**Source excerpt**:

# Secretly getting someone to gain weight?



## intriguestorywriter (Nov 4, 2009)

I've read a lot of stories in the forums (obviously fantasy) about those who secretly get their S.O to gain weight. This could be by encouraging, making extremely fattening foods and pretending it isn't etc.

Have any of you done or experienced this?


----------



## Flutterby68 (Nov 5, 2009)

My ex husband didn't actually get me to GAIN weight, but he sabotaged every weight loss effort I made. Does that count? If I were dieting/exercising or whatever he did what ever he could do to interfere. Bring fattening snacks in the house to tempt me, deliberately make my favorite dessert and say "once won't hurt!" or when I was supposed to go to the gym, have taken the car somewhere or be in the middle of changing the oil or something so I couldn't go.

He did this out of the belief that if I were thinner, I would attract more men and then leave him. He failed to recognize that whether I attracted men or not, it was MY choice to remain with him and it was my body and my right to decide its size.

That's one of many reasons why he is an EX. I was at my highest weight with him... and now I know I'm creeping back up but I'm still nowhere near that weight. 

I could NEVER stay with someone who deliberately sabotaged my choices that way.


----------



## Blackjack (Nov 5, 2009)

This sort of deception and sleazy, self-centered manipulation is absolutely despicable.

It might come up in stories, and it might work there, but that's where it ought to stay. Not in reality.


----------



## BeautifulPoeticDisaster (Nov 5, 2009)

It's called marriage, lol. 

Seriously though, I've never pretended my cooking was healthy, but I do tend to serve up ample portions and like it when he says he feels chubby


----------



## BothGunsBlazing (Nov 5, 2009)

Blackjack said:


> This sort of deception and sleazy, self-centered manipulation is absolutely despicable.



Yep. Deplorable to say the least.

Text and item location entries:
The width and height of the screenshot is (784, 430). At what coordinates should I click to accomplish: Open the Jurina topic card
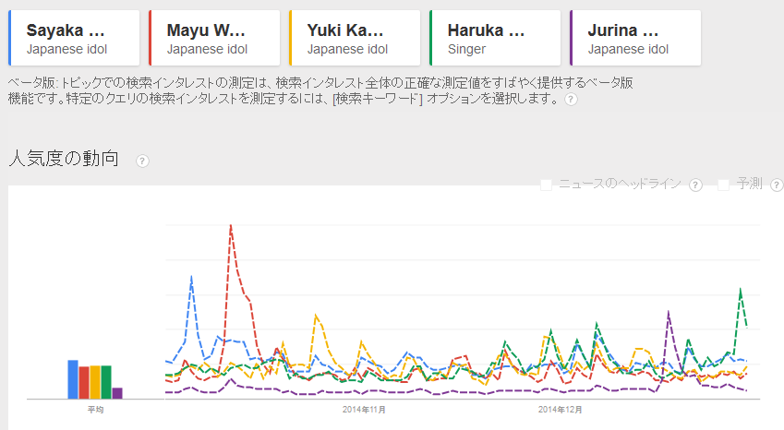click(635, 38)
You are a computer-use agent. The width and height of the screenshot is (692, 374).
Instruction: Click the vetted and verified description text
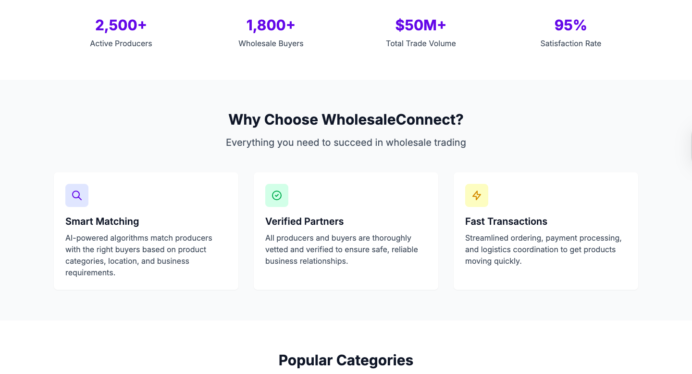(342, 249)
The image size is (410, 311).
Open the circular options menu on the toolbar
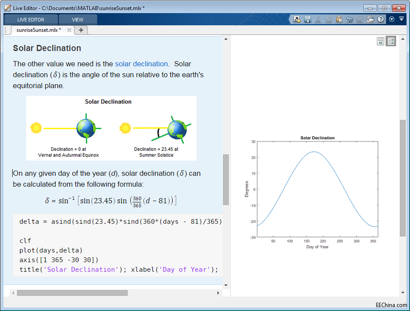pos(392,19)
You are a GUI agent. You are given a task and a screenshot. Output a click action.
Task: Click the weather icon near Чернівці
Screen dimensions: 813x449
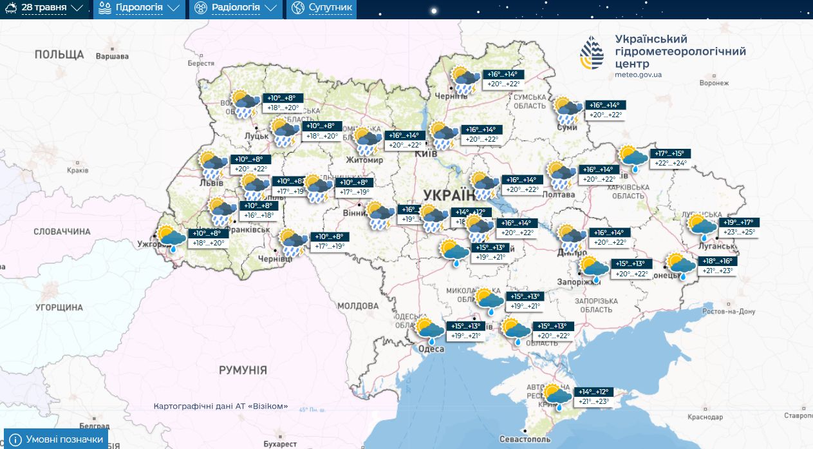(x=292, y=243)
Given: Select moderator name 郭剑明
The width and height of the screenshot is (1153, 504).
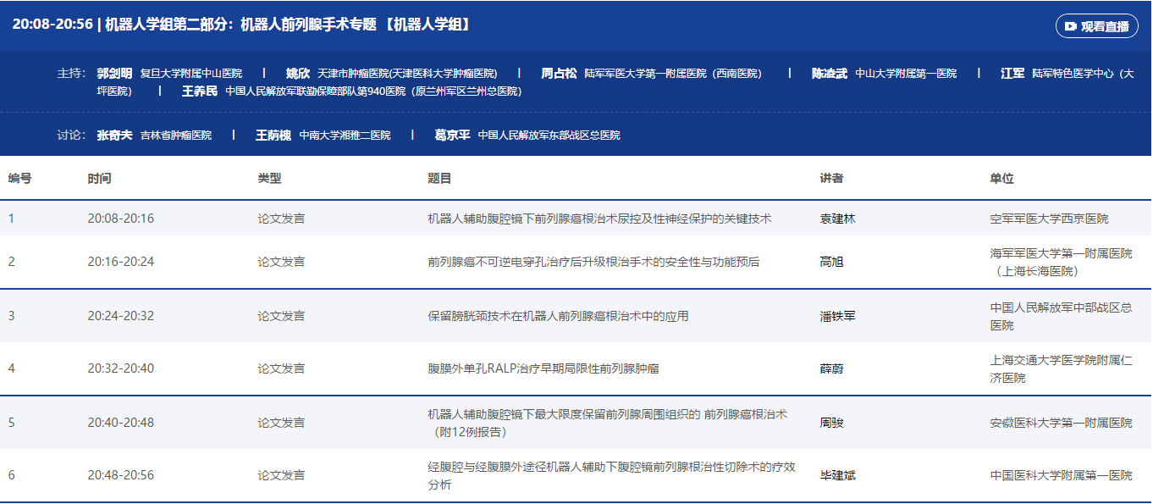Looking at the screenshot, I should [114, 74].
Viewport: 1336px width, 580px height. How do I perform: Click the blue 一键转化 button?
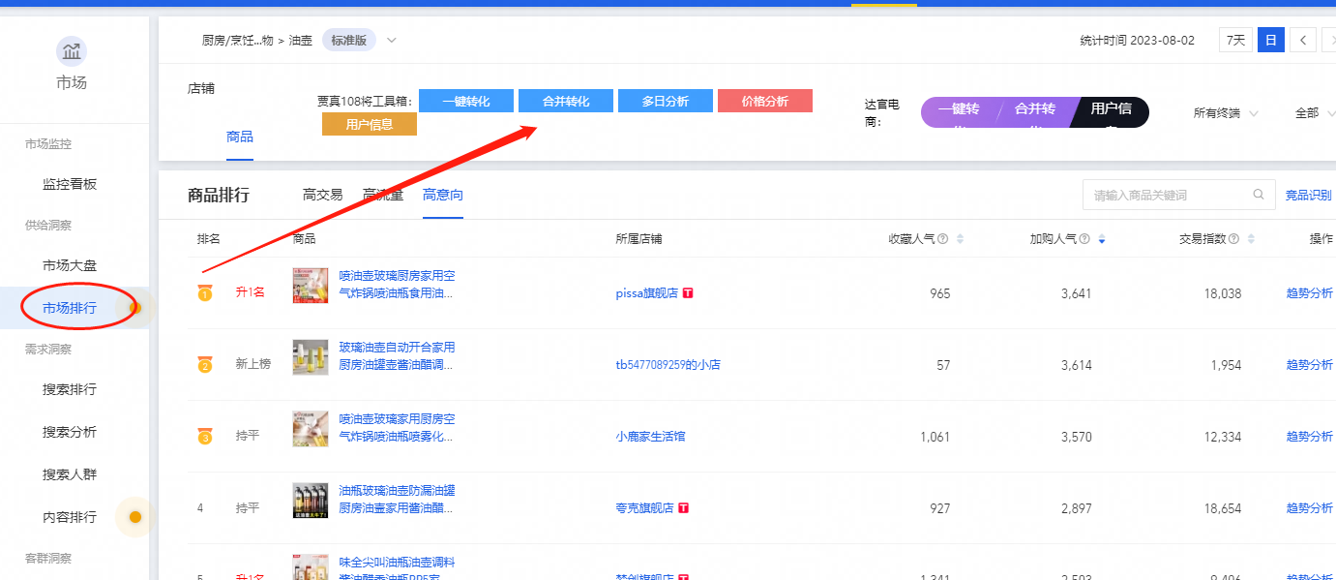coord(465,101)
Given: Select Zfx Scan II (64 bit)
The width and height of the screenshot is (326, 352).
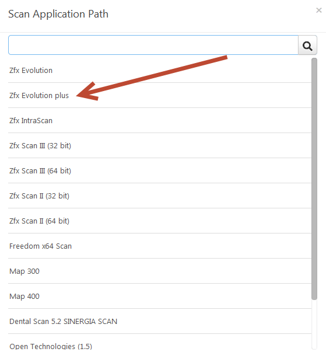Looking at the screenshot, I should (x=160, y=221).
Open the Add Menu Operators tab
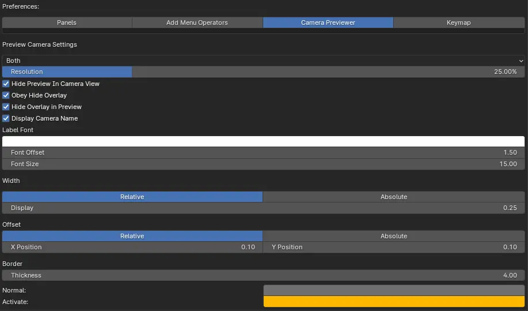 click(x=197, y=23)
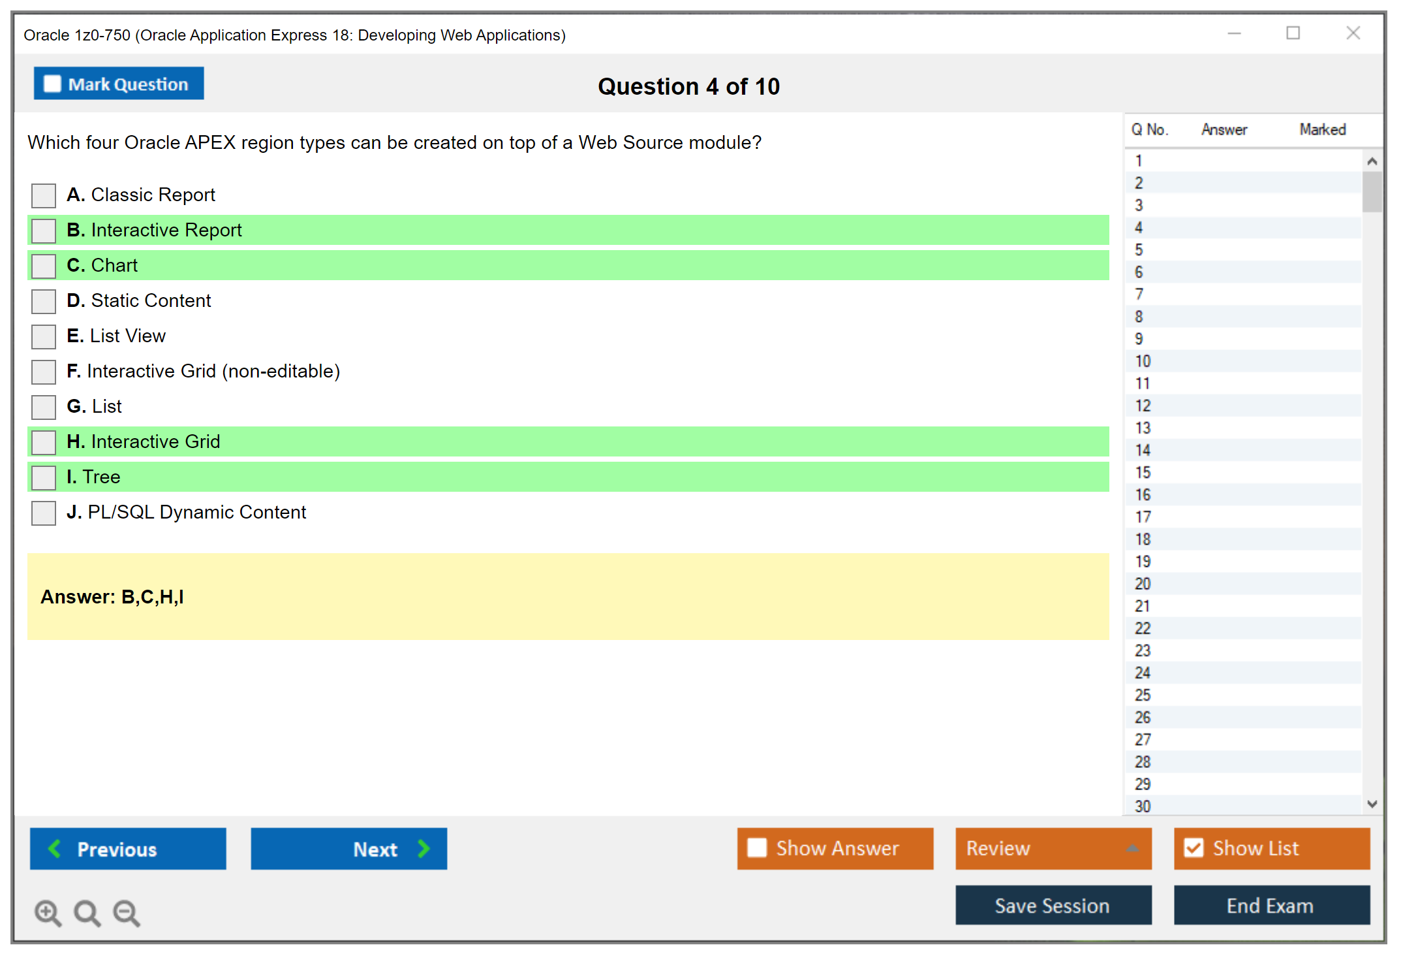This screenshot has width=1403, height=960.
Task: Click the green arrow inside the Next button
Action: tap(424, 849)
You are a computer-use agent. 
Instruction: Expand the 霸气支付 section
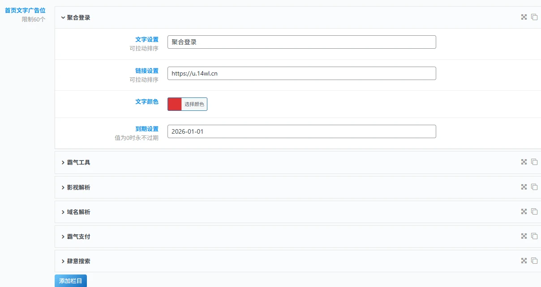coord(76,236)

**Task brief**:
Answer these questions using the forum thread on secretly getting someone to gain weight.
(a) According to Flutterby68, why did her ex-husband interfere with her weight loss efforts?
(b) What does BeautifulPoeticDisaster say she likes her husband to say?
(c) What word does BothGunsBlazing use to describe the behavior after agreeing with Blackjack?

**Finished task**:
(a) He believed that if she were thinner, she would attract more men and then leave him.
(b) She likes it when he says he feels chubby.
(c) Deplorable.